Taken together, these statistics should be a cause of major concern and inspire action to reverse that trend.
One state, North Carolina, has set out to address these problems. In March, North Carolina opened a Pregnancy Medical Home program for women eligible for Medicaid. – Working with their medical community, local health departments, and a network of community support organizations called Community Care of North Carolina (CCNC), state health leaders combined payment incentives and specific care requirements into a package they believe will improve pregnancy outcomes throughout the state.
Here’s how the new program works.
Maternity care providers – obstetricians, family practitioners, nurse midwives, community clinics – can apply to be designated as a Pregnancy Medical Home. They must agree to do four things:
- At the first obstetric visit, administer a standardized pregnancy risk tool that provides not only clinical health history but other information about the woman and her situation that could indicate she is at risk of a poor outcome. The questions include poor nutrition, smoking status, use of alcohol or possible physical violence. – If a women looks like a high risk, the provider must contact his or her CCNC network and arrange for care management services for that patient throughout her pregnancy. The provider and patient also develop a plan for managing her care.
- Ensure that none of the providers in the Pregnancy Medical Home perform “elective” deliveries – deliveries for which there is no medical reason to induce labor — prior to 39 weeks of gestation. Early deliveries increase the likelihood of infant death, admission to a Neonatal Intensive Care Unit, or life-long health problems for the child.
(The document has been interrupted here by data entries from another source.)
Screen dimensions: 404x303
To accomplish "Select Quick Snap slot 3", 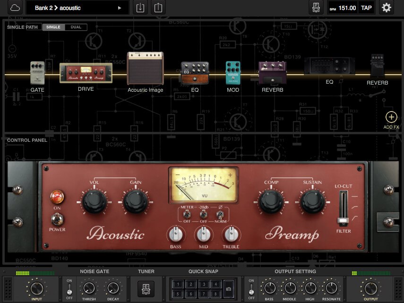I will pyautogui.click(x=204, y=284).
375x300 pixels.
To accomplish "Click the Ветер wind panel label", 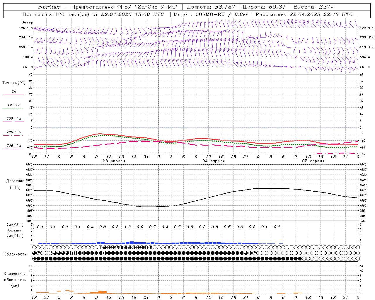I will coord(27,22).
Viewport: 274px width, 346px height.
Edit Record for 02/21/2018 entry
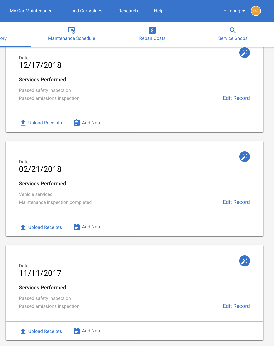[x=236, y=202]
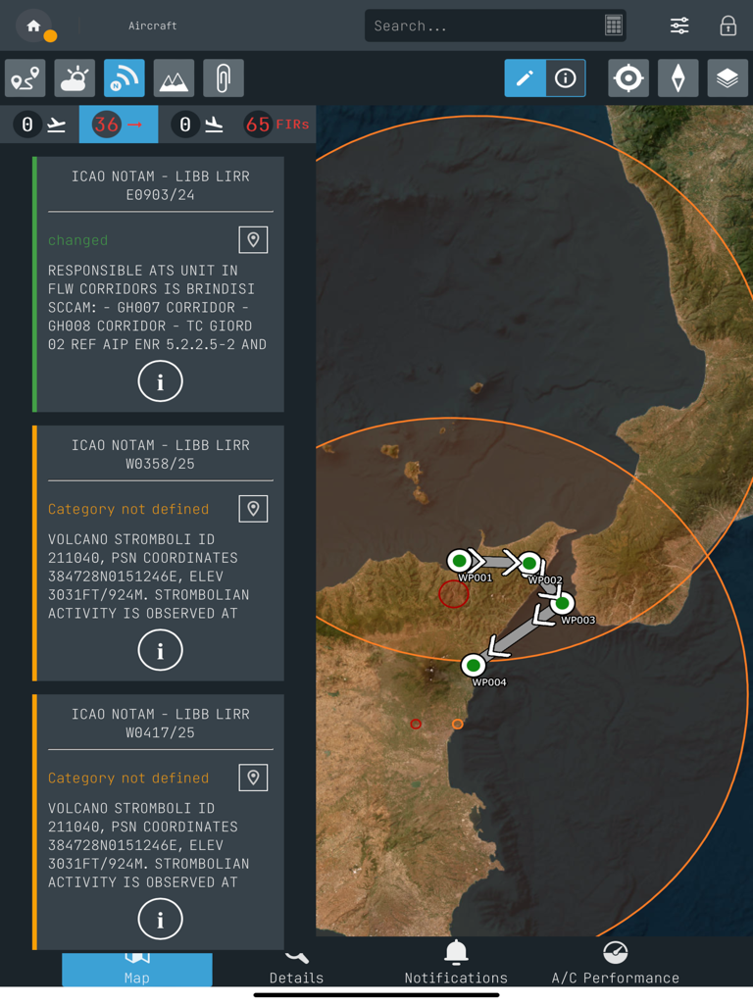Switch to the 36 enroute NOTAMs tab
Screen dimensions: 753x1004
pyautogui.click(x=119, y=125)
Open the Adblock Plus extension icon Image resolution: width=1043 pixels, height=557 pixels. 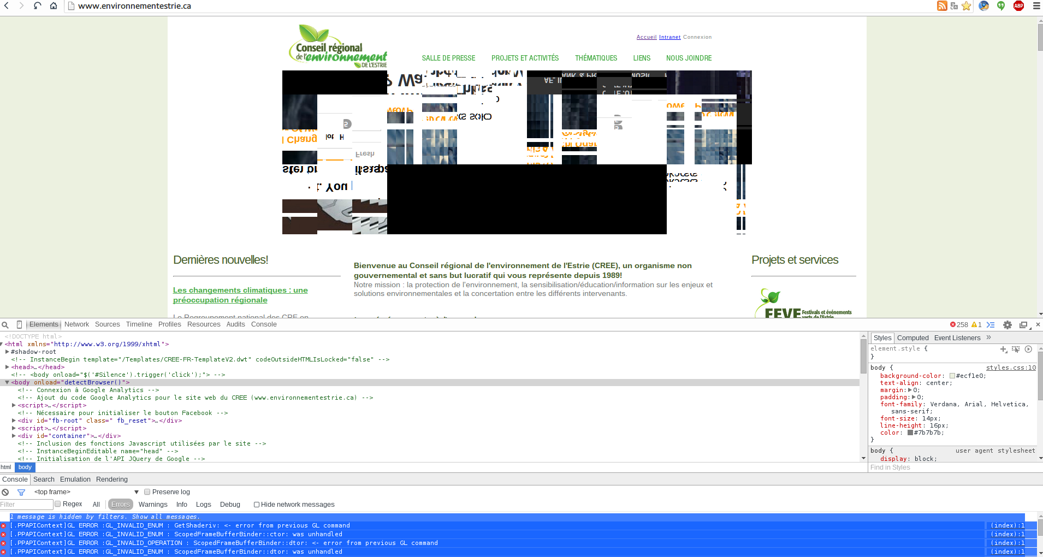(x=1018, y=6)
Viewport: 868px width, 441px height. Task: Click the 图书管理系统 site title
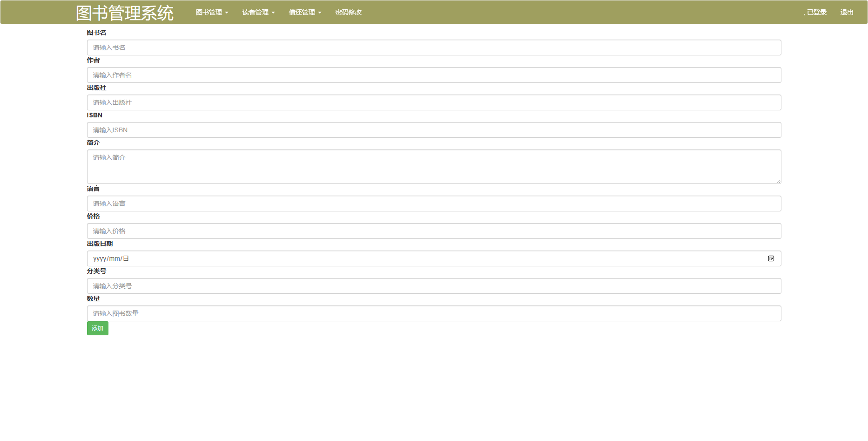[125, 13]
- Provide the drug 17 alpha hydroxyprogesterone caproate (commonly called 17P) to patients at risk of preterm delivery.
- Aim for a caesarean-section rate for low-risk, singleton births below 20 percent. C-sections expose both mother and child to surgical risk and possible infection, and can create complications for future pregnancies.
To encourage providers to enroll in the Pregnancy Medical Home program, the state Medicaid agency will pay Pregnancy Medical Home practices $200 more per patient over the state’s usual maternity fee. $50 of this money is paid upon completion of the pregnancy risk tool, and the remaining $150 for managing the care is paid once the women has had her post-partum visit. The post-partum visit must include screening for depression, reproductive life planning, and referral for ongoing care if necessary. The state expects to offset the cost of the additional reimbursement through savings in hospital costs.
North Carolina is not the only place trying to improve maternity outcomes; projects are underway, for example, in California, Ohio and Washington state. But to my knowledge, North Carolina is the first to employ the patient-centered medical home model in that effort. – This is a promising program, and we will all likely learn a lot from the state’s experience.
[1] NCHS Data Brief, #23, November 2009; www.cdc.gov/nchs/data/databriefs/db23.htm.
[2] NCHS Health US 2010, Table 36; http://cdc.gov/nchs/data/hus/hus10.pdf#glance.
[3] Child Health USA 2010, Health Resources and Services Administration, U.S.DHHS; www.mchb.hrsa.gov/chusa10/hstat/hsi/pages/202lbw.html.